**Assigned task**
Copy word for word each line from the one containing "Locate an element" through the end of the items, including both ends. Leave the pictures out.

**Input data**
========
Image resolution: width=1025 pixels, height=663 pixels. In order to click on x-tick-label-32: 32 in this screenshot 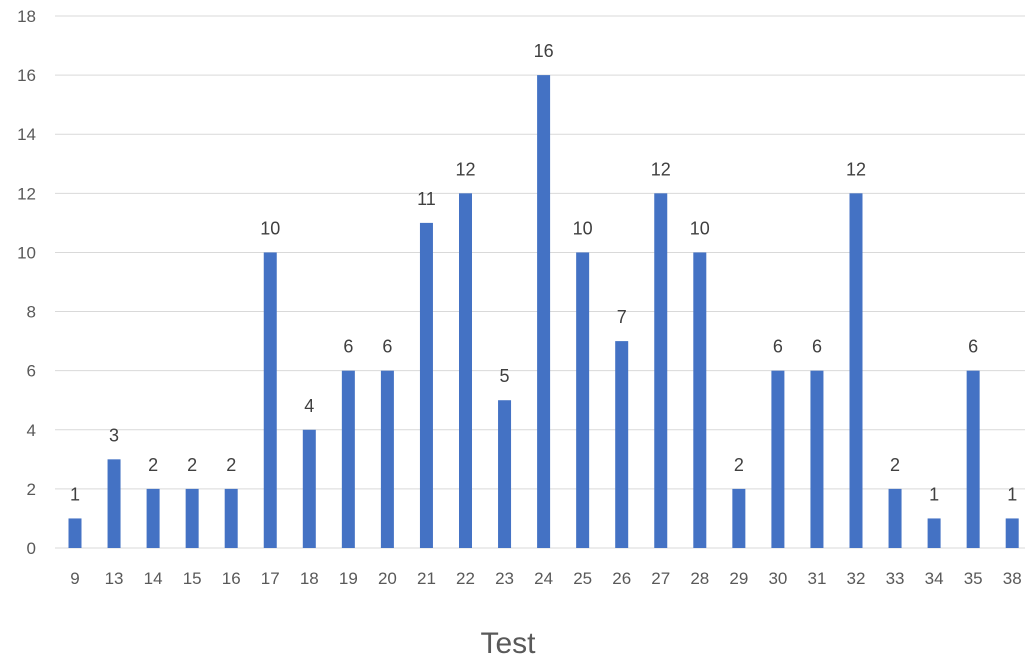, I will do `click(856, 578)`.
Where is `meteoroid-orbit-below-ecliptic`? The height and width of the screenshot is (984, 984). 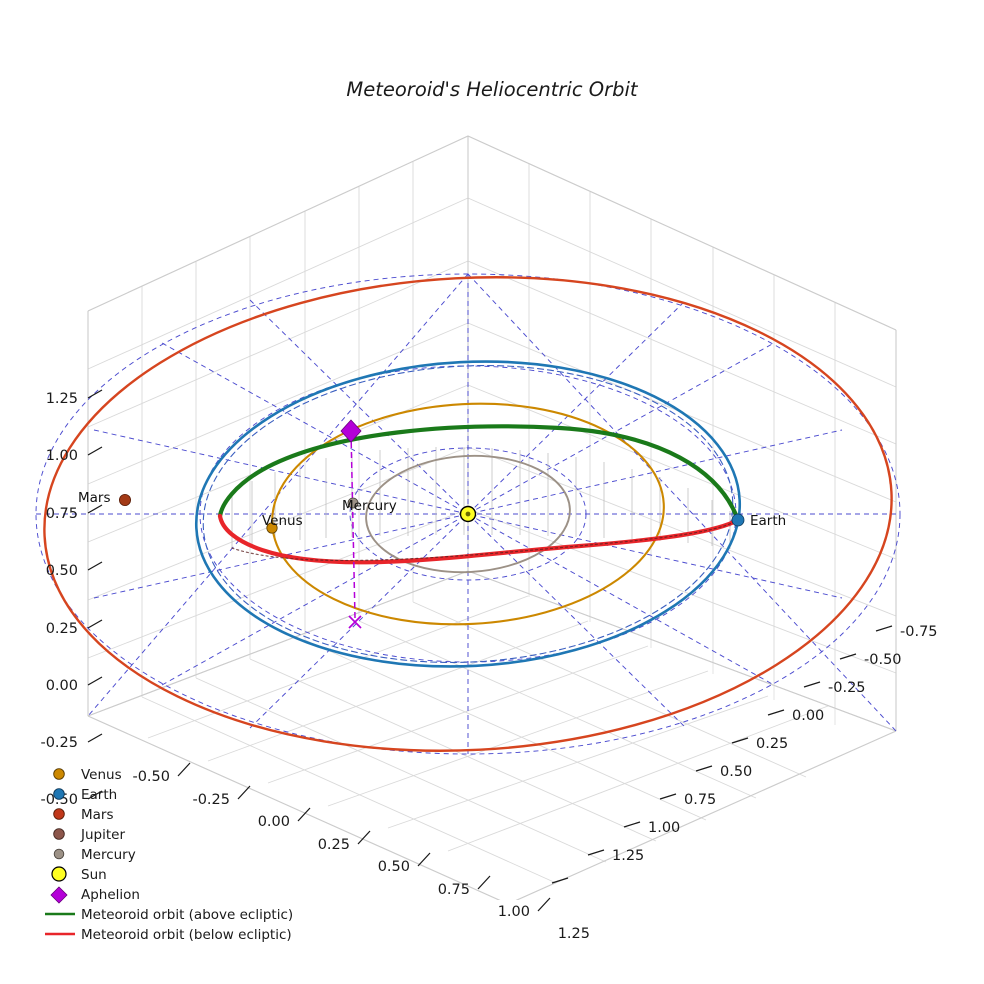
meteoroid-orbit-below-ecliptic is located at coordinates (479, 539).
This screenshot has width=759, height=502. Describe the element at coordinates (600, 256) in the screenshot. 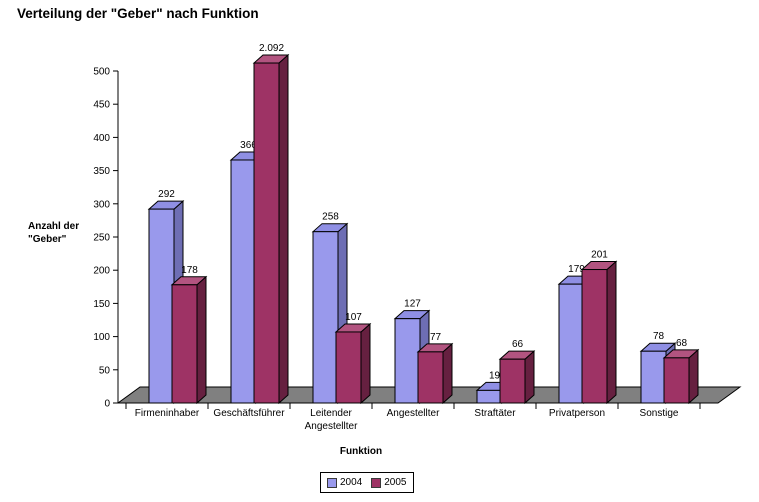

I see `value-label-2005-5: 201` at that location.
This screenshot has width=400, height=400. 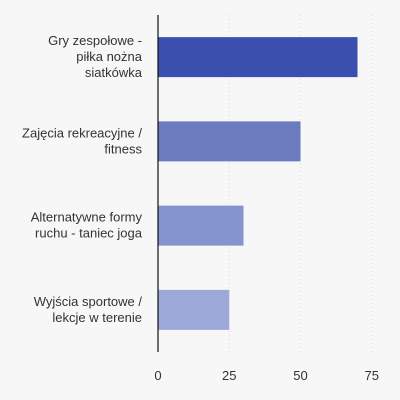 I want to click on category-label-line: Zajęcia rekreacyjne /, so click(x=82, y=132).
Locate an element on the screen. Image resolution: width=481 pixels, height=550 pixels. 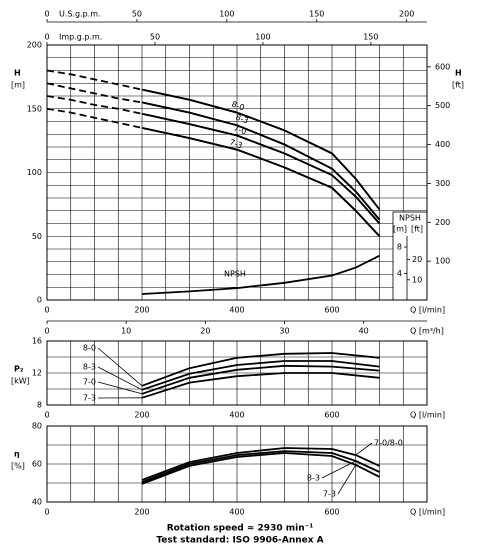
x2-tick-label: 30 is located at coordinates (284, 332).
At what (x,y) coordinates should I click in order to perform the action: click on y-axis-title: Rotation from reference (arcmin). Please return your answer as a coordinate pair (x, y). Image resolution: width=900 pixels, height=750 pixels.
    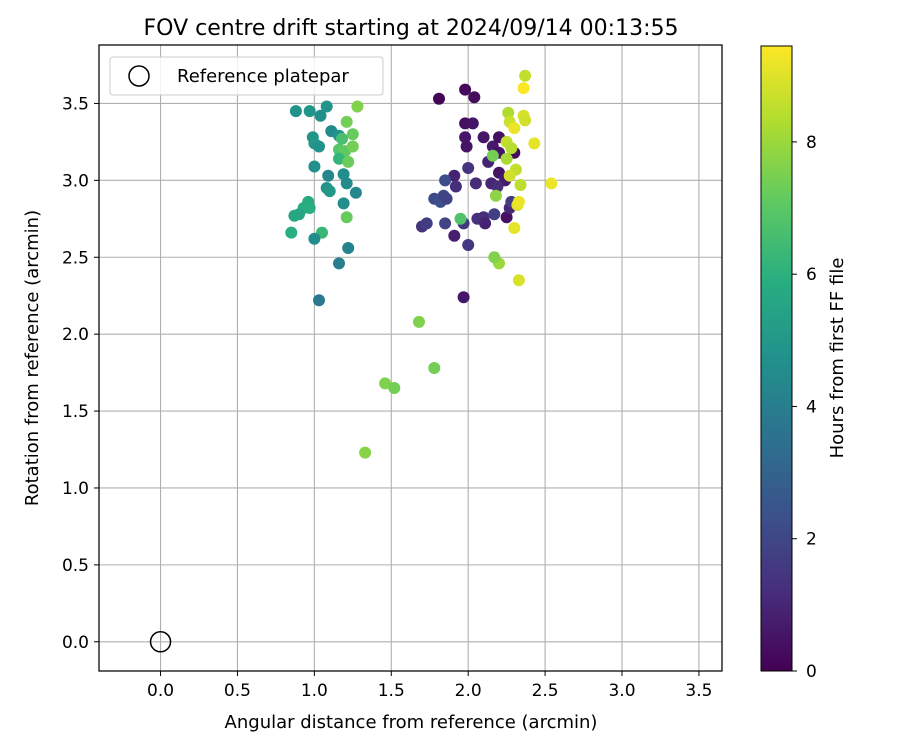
========
**Reply**
Locate an element on the screen. Image resolution: width=481 pixels, height=550 pixels. 
x2-tick-label: 30 is located at coordinates (284, 332).
At what (x,y) coordinates should I click in order to perform the action: click on y-axis-title: Rotation from reference (arcmin). Please return your answer as a coordinate pair (x, y). Image resolution: width=900 pixels, height=750 pixels.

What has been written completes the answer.